Pois bem, desde já, há que ter em conta que a prova que serve de fundamento à aplicação de uma medida de coacção ou de garantia patrimonial – como é o caso da “caução” agora requerida – é, normalmente, uma “prova indiciária”.

Atenta a situação dos autos, estando a arguida condenada nos termos que se deixaram explicitados, (e visto estando que se confirmou o decidido pelo T.J.B.), tendo presente o montante da indemnização, (MOP$1.136.090,00), e provado estando que não lhe é conhecido o “exercício de nenhuma profissão remunerada”, afigura-se-nos haver “fundado receio de que faltem ou diminuam substancialmente as garantias de pagamento da indemnização”; (cfr., art. 211°, n.° 2 do C.P.P.M.).

Por sua vez, e como recentemente decidiu a Rel. do Porto “Na caução económica, como medida de garantia patrimonial, a adequação e proporcionalidade do montante a fixar, deve ser aferida em função do valor da quantia a garantir”; (cfr., o Ac. de 13.09.2017, Proc. n.° 788/14).

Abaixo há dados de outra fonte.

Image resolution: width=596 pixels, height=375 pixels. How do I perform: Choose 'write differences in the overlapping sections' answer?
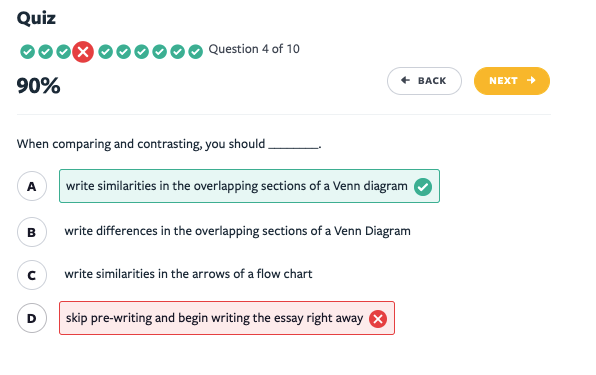[x=238, y=231]
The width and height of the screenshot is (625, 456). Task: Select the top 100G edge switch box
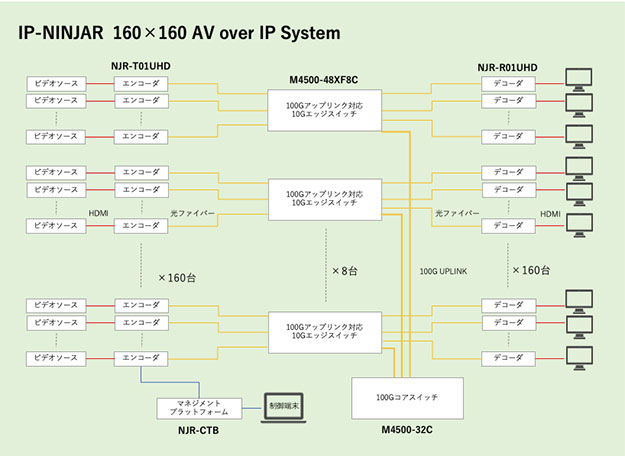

Dest’arte, o recurso procede, devendo a arguida prestar a requerida caução económica de MOP$1.136.090,00 através de depósito à ordem nos autos.

*

–– Aqui chegados, uma última questão importa resolver.

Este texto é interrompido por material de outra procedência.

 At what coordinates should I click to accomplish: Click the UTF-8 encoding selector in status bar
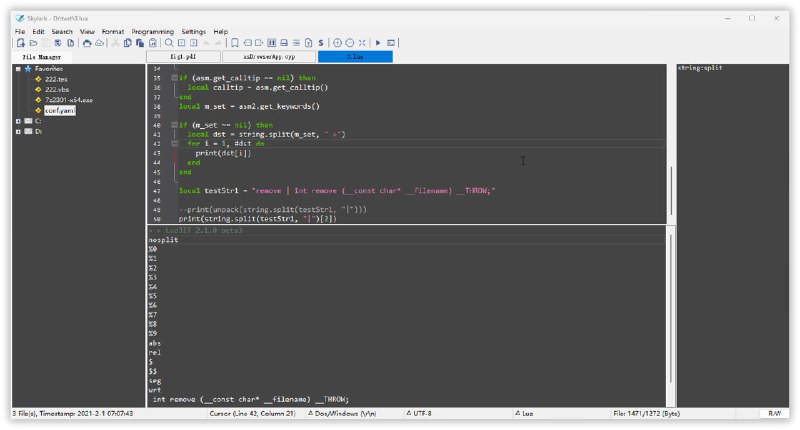[425, 413]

Em sede de exame preliminar, e admitindo-se que a conduta da arguida podia integrar a prática, em concurso real, de outros dois crimes de “falsificação de documentos”, determinou-se a notificação de todos os sujeitos processuais para, querendo, sobre tal possibilidade se pronunciarem; (cfr., fls. 554).

Constatando-se que a matéria de facto dada como provada preenche (também) todos os elementos típicos objectivos e subjectivos para se declarar a arguida autora da prática de (mais) dois crimes de “falsificação de documentos”, p. e p. pelo art. 244°, n.° 1, al. c) do C.P.M., podendo este T.S.I. proceder a uma alteração oficiosa da qualificação jurídico-penal operada pelo T.J.B., desde que previamente observado o contraditório, como no caso, sucedeu, imperativo é decidir-se em conformidade.

Na verdade, e como já decidiu este T.S.I.:

“No que toca aos crimes de “burla” e de “falsificação”, importa considerar que, são distintos (e autónomos entre si) os bens jurídicos tutelados pelas normas do artº 211º e 244º, visando proteger aquele o “património” e, este, a “fé pública do documento” ou a “verdade intrínseca do documento enquanto tal”, pelo que, preenchendo a conduta do arguido os elementos típicos de ambos os crimes, deve o mesmo ser condenado pela sua prática em concurso (real) de crimes”; (cfr., v.g., o Ac. de 05.06.2003, Proc. n.° 76/2003 e a doutrina e jurisprudência aí citada, e mais recentemente, de Ac. de 13.10.2011, Proc. n.° 534/2011).

Atento o estatuído no art. 399° do C.P.P.M., (proibição da reformatio in pejus), a supra decidida alteração não produz efeitos em matéria de pena.

Tudo visto, resta decidir.

Decisão

4. Nos termos e fundamentos expostos, em conferência, acordam julgar improcedente o recurso da arguida, alterando-se, oficiosamente a qualificação da sua conduta, julgando-se procedente o recurso do assistente.

Custas dos recursos pela arguida, com taxa de 6 UCs e 4 UCs respectivamente.

Honorários ao Exmo. Defensor da arguida no montante de MOP$1.800,00.

Registe e notifique.

Nada vindo de novo, e após trânsito, remetam-se os autos ao T.J.B. com as baixas e averbamentos necessários.

Macau, aos 23 de Novembro de 2017

(Relator)
José Maria Dias Azedo

(Primeiro Juiz-Adjunto)
Chan Kuong Seng

(Segunda Juiz-Adjunta)
Tam Hio Wa (Vencida quando à decisão da condenação de dois crimes de falsificação de documentos, por entender que esses crimes fossem instrumentais para o crime de burla e eram os mesmos de concurso aparente.)